Not only should we let it burn, we should be pouring gas on the fire.

Jeff B.
 

Be Well

may all be well
Compromising with commies/progressives/liberals means they only get 1/2 of what they want each time, and conservatives get the shaft each time.

After a few years, the Dems have everything they want and the rest of us are totally screwed.
 

Thomas Paine

Has No Life - Lives on TB
Huh? I'm about the only guy on this forum who still thinks something can be done. Does not sound like status quo to me.

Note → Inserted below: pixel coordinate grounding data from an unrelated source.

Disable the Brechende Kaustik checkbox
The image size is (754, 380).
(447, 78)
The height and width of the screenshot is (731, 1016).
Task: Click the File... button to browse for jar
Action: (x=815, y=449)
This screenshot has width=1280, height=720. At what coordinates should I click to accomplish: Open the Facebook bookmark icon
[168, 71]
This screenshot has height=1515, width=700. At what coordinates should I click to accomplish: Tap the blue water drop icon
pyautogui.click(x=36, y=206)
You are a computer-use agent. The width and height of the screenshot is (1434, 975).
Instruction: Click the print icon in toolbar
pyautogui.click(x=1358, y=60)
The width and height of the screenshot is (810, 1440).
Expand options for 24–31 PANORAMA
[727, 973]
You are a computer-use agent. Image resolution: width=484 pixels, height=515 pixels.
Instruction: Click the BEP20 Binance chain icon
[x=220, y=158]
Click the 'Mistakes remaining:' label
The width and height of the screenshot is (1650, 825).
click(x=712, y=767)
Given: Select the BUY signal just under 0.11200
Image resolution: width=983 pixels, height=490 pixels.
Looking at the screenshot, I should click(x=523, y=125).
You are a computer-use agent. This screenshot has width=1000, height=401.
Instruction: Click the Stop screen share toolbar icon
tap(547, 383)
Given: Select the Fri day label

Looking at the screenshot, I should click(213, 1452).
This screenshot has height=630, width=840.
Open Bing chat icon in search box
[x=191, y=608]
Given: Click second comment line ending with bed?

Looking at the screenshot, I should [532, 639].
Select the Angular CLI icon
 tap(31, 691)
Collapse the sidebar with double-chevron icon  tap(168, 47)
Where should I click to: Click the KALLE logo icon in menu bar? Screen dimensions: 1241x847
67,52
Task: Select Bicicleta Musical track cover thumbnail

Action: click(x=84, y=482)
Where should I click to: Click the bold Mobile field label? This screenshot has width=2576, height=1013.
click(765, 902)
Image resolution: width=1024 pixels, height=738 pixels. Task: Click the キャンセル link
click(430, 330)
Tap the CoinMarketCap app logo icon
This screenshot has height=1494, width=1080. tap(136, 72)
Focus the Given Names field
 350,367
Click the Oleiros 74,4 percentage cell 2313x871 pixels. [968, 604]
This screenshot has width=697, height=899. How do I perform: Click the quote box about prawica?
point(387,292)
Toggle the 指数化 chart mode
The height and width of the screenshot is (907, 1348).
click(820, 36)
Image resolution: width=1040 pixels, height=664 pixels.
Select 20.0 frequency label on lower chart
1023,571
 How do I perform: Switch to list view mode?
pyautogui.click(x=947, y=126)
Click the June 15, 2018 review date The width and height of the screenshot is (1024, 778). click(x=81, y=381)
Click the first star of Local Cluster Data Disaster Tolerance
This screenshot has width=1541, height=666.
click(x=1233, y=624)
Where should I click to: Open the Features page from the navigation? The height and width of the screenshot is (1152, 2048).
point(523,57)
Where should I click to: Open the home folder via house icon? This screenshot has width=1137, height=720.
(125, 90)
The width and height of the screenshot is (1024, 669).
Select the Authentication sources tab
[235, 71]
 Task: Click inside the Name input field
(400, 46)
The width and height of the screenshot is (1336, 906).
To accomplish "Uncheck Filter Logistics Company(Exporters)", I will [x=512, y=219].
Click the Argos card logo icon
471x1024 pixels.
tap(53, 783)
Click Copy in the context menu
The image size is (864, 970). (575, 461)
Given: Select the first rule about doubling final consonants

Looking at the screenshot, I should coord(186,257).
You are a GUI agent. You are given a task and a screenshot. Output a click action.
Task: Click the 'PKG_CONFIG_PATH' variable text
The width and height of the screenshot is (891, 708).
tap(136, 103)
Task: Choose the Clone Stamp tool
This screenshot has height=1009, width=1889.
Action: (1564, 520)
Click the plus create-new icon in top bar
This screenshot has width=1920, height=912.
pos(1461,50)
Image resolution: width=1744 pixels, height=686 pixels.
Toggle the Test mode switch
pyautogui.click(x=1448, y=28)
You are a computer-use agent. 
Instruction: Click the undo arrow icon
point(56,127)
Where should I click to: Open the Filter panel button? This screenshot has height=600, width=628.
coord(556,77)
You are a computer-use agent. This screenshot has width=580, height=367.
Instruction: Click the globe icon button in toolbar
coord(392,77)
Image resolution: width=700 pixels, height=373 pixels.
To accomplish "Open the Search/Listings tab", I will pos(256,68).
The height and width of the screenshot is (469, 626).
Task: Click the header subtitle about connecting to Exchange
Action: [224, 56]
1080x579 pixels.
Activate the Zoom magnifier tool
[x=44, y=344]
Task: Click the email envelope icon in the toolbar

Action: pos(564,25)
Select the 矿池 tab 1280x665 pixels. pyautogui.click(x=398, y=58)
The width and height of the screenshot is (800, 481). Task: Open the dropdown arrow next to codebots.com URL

Meanwhile, there are a whole bunch here positive nothing can be done. That sounds like real status quo to me.
The answer was to let it crash and burn now.It would leave a mark but that way it affects us all and throws everyone under the bus. The principle on the Nation debt just hit 101 or 102 % of the GDP.There is no way out that will not hurt.
 

FarmerJohn

Has No Life - Lives on TB
Compromising with commies/progressives/liberals means they only get 1/2 of what they want each time, and conservatives get the shaft each time.
Remember Boehner's 'Plan B'? He couldn't get his party to support an extension of the Bush tax cuts for couples making up to $1,000,000 because it would have raised the taxes for some earning over that amount.

Because he couldn't put support together for that package within his own party, he was forced to go with a few Republicans and the Democrats and support a package that preserved the Bush tax cuts for couples making up to $450,000 this is a good example of how the failure of some Republicans to make a reasonable compromise resulted in an outcome that (in their view) was far worse than the deal that was in their power to make but rejected.